9/12/2014

Qui Tam Gains Momentum in the Battle Against Medical Provider Fraud

An attractive option in the pursuit of fraudsters, qui tam requires caution to avoid getting stung in the end.

By Richard J. Mennies

Though “qui tam” sounds like a menu option, it actually offers something more appetizing to insurers victimized by medical provider billing fraud: justice. Additionally, the False Claims Act (FCA), 31 U.S.C. §§ 3729-3733 offers private insurers, Medicare, and Medicaid redress against unscrupulous doctors and medical equipment providers whose machinations defraud them.

The Latin term “qui tam” is short for “qui tam pro domino rege quam pro se ipso in hac parte sequitur,” which means “who brings the action for the king as well as for himself.” In today’s qui tam suits, the “king” is the federal government, and the suing party is called the “relator.” The FCA provides a powerful remedy, namely the potential for treble damages of $5,000 to $10,000 for each false claim, attorney’s fees, and costs, with relators standing to reap 15-20 percent of the government’s recovery. In 2013 alone, the federal government recovered about $3.8 billion through qui tams, with relators receiving about $388 million of that recovery.

Requirements and How It Works

If you were filing a qui tam action arising from fraudulent medical provider billing practices, you would have to prove, for example, that the provider (1) knowingly presented or caused to be presented a false claim for payment; (2) knowingly made, used, or caused to be made a false record or statement material to a false or fraudulent claim; or (3) conspired to commit either one or two.

A relator, or whistleblower, is someone who has direct and independent knowledge of the fraud and has voluntarily provided the information to the government before filing suit. After notifying the government of the fraud, the relator files a lawsuit in the U.S. government’s name, under seal, in a federal district court.

Initially, the complaint is delivered only to the government with a confidential memorandum detailing the fraudulent scheme and supporting evidence. The Department of Justice (DOJ) investigates and determines whether the government will intervene. DOJ investigations can take one to two years, during which the complaint and case remain sealed.

If the government decides to intervene, it takes over the litigation, significantly reducing the relator’s legal fees. The relator cooperates as needed, and if the case resolves through settlement or favorable judgment, they may receive 15 percent to 25 percent of the government’s recovery.

If the government declines intervention, the relator may continue the suit at his own personal expense but keeps 25 percent to 30 percent of any recovery. However, suits that the government declines have a lower rate of success. Additionally, if the defendant prevails, the court may award attorney’s fees and costs against the plaintiff.

Statutes of Limitations and Caveats

There are two applicable statutes of limitations: six years from the date the fraud is committed or three years from the date the relator should have reasonably discovered the violation, whichever is later. This means that claims may extend well past six years of when the fraud occurred if it is complex enough to have reasonably escaped detection up until three years before the relator filed suit.

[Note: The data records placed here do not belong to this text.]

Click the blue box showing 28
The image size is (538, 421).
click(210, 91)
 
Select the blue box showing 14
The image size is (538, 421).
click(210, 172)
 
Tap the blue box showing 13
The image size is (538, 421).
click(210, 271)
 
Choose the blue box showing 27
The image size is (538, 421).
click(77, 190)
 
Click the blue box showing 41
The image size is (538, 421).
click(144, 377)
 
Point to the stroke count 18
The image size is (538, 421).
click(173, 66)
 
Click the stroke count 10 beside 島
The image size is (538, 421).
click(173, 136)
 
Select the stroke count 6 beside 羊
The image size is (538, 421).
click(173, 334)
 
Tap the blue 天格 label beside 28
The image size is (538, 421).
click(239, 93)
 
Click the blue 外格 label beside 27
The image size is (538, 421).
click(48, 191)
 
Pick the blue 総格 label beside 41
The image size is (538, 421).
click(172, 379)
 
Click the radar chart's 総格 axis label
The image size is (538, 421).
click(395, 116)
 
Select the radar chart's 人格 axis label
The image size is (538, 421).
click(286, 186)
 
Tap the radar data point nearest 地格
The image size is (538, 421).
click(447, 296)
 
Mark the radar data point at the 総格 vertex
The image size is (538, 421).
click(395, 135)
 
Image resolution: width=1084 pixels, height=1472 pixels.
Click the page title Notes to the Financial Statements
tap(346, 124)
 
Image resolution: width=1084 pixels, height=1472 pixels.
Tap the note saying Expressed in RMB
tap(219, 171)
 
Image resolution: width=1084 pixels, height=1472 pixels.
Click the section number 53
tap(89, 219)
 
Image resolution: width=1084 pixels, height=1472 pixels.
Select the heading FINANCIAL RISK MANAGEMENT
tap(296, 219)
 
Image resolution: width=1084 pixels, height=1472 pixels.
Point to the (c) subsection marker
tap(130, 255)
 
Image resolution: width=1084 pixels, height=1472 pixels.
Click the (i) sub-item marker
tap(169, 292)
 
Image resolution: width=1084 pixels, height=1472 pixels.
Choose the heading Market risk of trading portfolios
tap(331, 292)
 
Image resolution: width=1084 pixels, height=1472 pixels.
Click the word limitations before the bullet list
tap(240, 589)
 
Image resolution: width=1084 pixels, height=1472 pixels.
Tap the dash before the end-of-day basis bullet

But don’t run to the courthouse yet. First of all, the government only intervenes in a small number of cases. Also, there are two main obstacles to overcome: the so-called “first-to-file” and the “original source” requirements. Hurdle one is the FCA’s requirement that there are no pending similar claims against the same defendant. The courts, however, disagree on whether “pending” means currently in suit or encompasses all prior similar suits, even resolved suits. In order to sustain your claim when a similar case is (or was) pending, you must assert facts that distinguish and differentiate your case from the earlier-filed action.

Hurdle two involves the information source. The action cannot be based purely on information available to the public, such as discovery during civil proceedings, Freedom of Information Act responses, and media coverage. At least part of your evidence must be from an original source, i.e., insider information. Consequently, careful pre-complaint research and frank assessment of your evidence are vital to your qui tam success.

Here are three examples of qui tam recoveries in 2013:

  • A North Carolina whistleblower received $1 million of a $6 million settlement paid by TranS1 Inc., which allegedly sold medical devices used for minimally invasive spinal fusion surgeries but counseled medical providers to bill for more invasive spinal surgeries.
  • A Washington relator received $2.7 million of a $14.5 million settlement paid by Sound Inpatient Physicians Inc., which allegedly billed for higher and pricier levels of service than it actually provided.
  • A Georgia whistleblower received $2 million of an $8 million settlement paid by Dubuis Health System, which allegedly kept Medicare patients in hospitals longer than medically necessary.

Alternatives to Qui Tam

The FCA may not be the best risk-reward option, particularly if there are prior similar actions or you are relying heavily on publicly available information. First, look to whether your state has its own FCA where a state rather than a federal program was defrauded.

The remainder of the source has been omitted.